Marie Grosholtz, later known as Madame Tussaud, was born on 1 December 1761 in Strasbourg, France. Her father, Joseph Grosholtz, had died two months before her birth. Her mother worked as a housekeeper for Philippe Curtius, a physician and skilled wax modeller who had moved from Bern, Switzerland, to Paris. It was Curtius who would shape Marie's life and career.

Curtius had developed a reputation for creating anatomical wax models for medical purposes, but he soon discovered that portraiture in wax attracted far more public interest. He opened exhibition spaces in Paris that displayed wax likenesses of public figures and celebrities of the day. Marie grew up surrounded by this work and began learning the techniques of wax modelling from childhood.

The French Revolution

By her late twenties, Marie had become a highly skilled wax sculptor in her own right. She created portraits of prominent figures including Voltaire, Jean-Jacques Rousseau and Benjamin Franklin, who sat for her in person. Her connections to the French court, where Curtius had gained patronage, placed her at the centre of Parisian society.

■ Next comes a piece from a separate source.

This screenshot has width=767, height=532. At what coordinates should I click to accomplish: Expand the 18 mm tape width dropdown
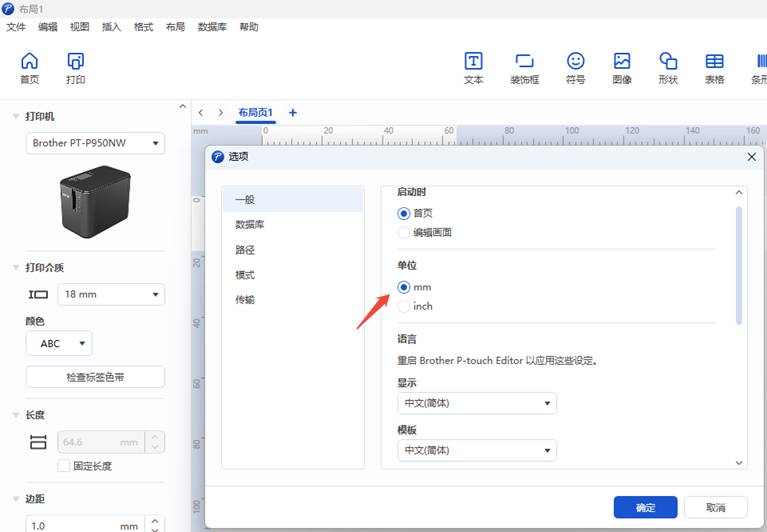point(110,294)
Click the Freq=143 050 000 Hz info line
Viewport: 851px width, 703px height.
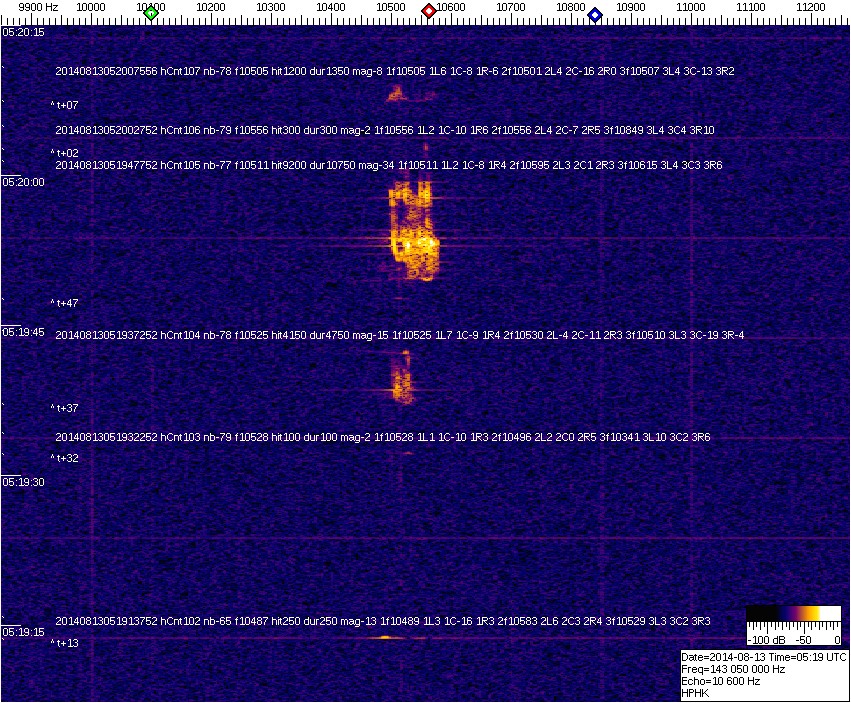(x=732, y=669)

When the Revolution began in 1789, those connections became dangerous. Marie was imprisoned briefly and claims to have had her head shaved in preparation for the guillotine before being released. Whether this account is entirely accurate has been debated by historians, but what is certain is that the revolutionary authorities put her skills to grim use.

Marie was tasked with making death masks of guillotined victims, including Louis XVI, Marie Antoinette and Robespierre. She reportedly had to search through piles of bodies to find the heads she needed. These masks became some of the most compelling objects in her later exhibitions, providing a direct, physical connection to the violence of the Revolution.

Coming to London

Philippe Curtius died in 1794, leaving his wax collection to Marie. She had married Francois Tussaud in 1795, but the marriage was unhappy and the political situation in France remained unstable. In 1802, she left France with her elder son Joseph and a collection of wax figures, crossing the Channel to exhibit in London.

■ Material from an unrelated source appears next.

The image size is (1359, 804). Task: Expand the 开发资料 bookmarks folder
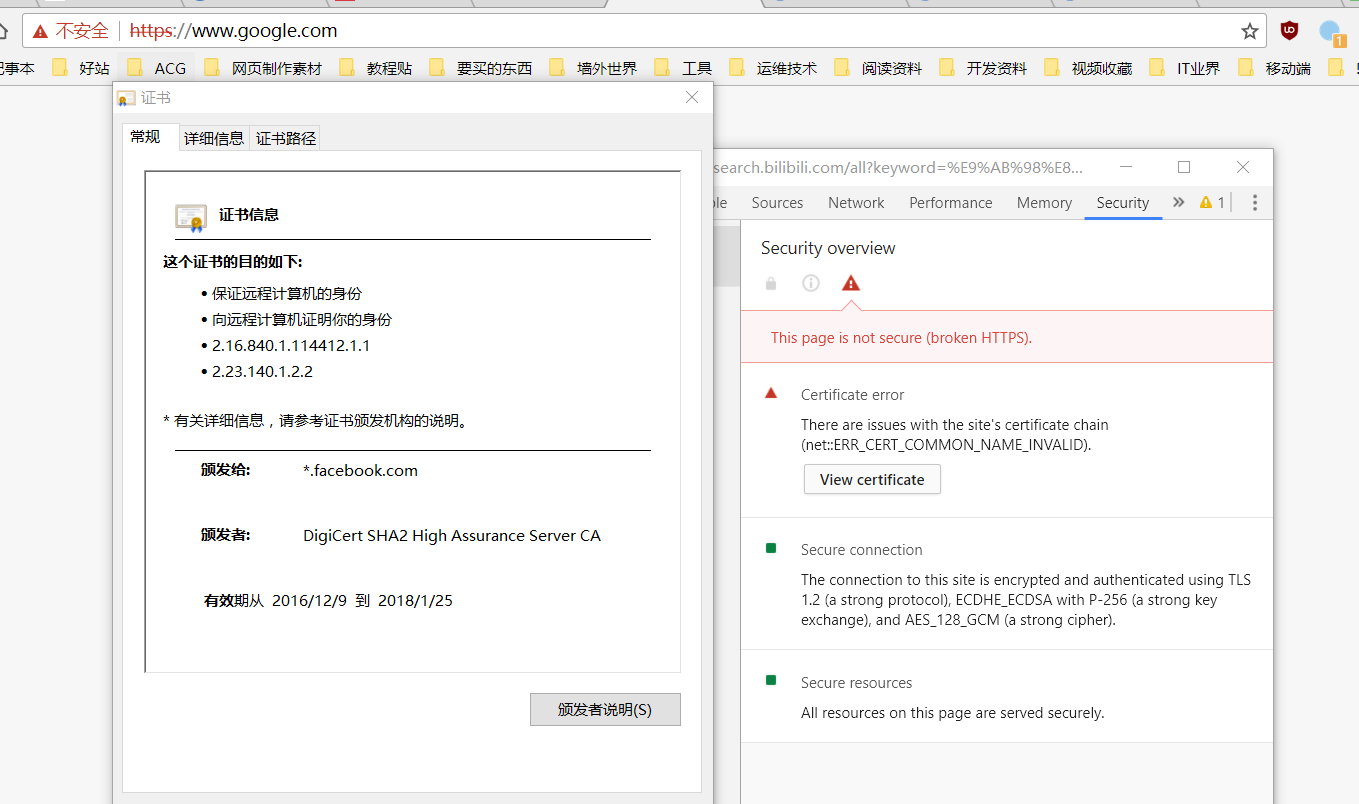click(x=983, y=68)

She never returned to France. For the next 33 years, Marie toured her exhibition around Britain and Ireland, travelling from city to city and displaying her figures in hired halls and assembly rooms. The touring show was a success, drawing large crowds who were fascinated both by the lifelike quality of the figures and by the revolutionary death masks that formed the centrepiece of the collection.

The Permanent Museum

In 1835, at the age of 74, Marie established a permanent exhibition on Baker Street in London. The location gave her a stable base after decades of travelling, and the museum quickly became one of London's most popular attractions. The collection continued to grow, with new figures added to reflect current events and public interests.

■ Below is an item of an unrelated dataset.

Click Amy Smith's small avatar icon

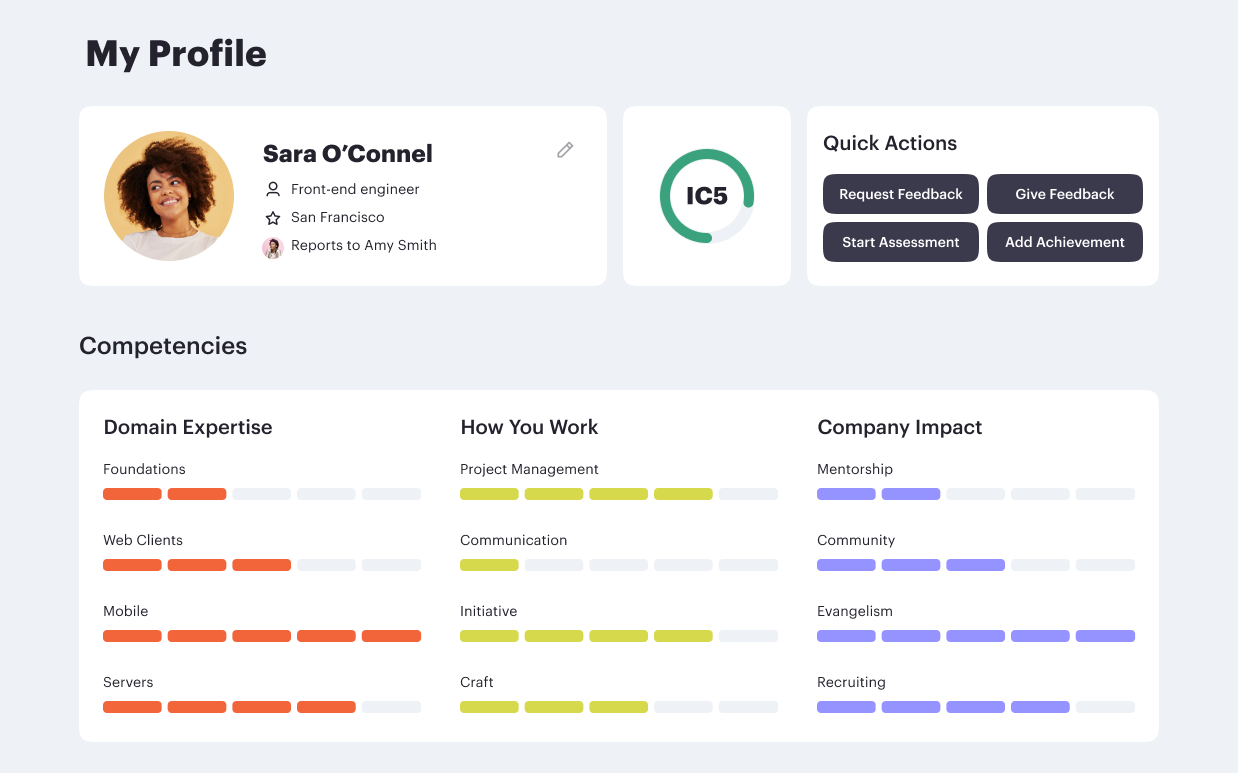[x=272, y=247]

The Baker Street museum included a section that Marie called the "Separate Room," later renamed the Chamber of Horrors, which displayed the revolutionary death masks alongside figures of criminals and scenes of violence. This combination of celebrity portraiture and macabre spectacle proved irresistible to Victorian audiences.

Legacy

Marie Tussaud continued to work until very late in life, and a self-portrait she made at the age of 81 is still displayed at Madame Tussauds London. She died on 16 April 1850, and the business passed to her sons and then to subsequent generations of the family.

The museum moved to its current location on Marylebone Road in 1884 and has since expanded into a global brand with branches in more than 25 cities worldwide. But the London original remains the flagship, and Marie Tussaud's story remains at the heart of what makes it distinctive. She was not simply a businesswoman who displayed wax figures. She was a sculptor who lived through one of the most violent periods in European history and turned that experience into an art form that has endured for more than two centuries.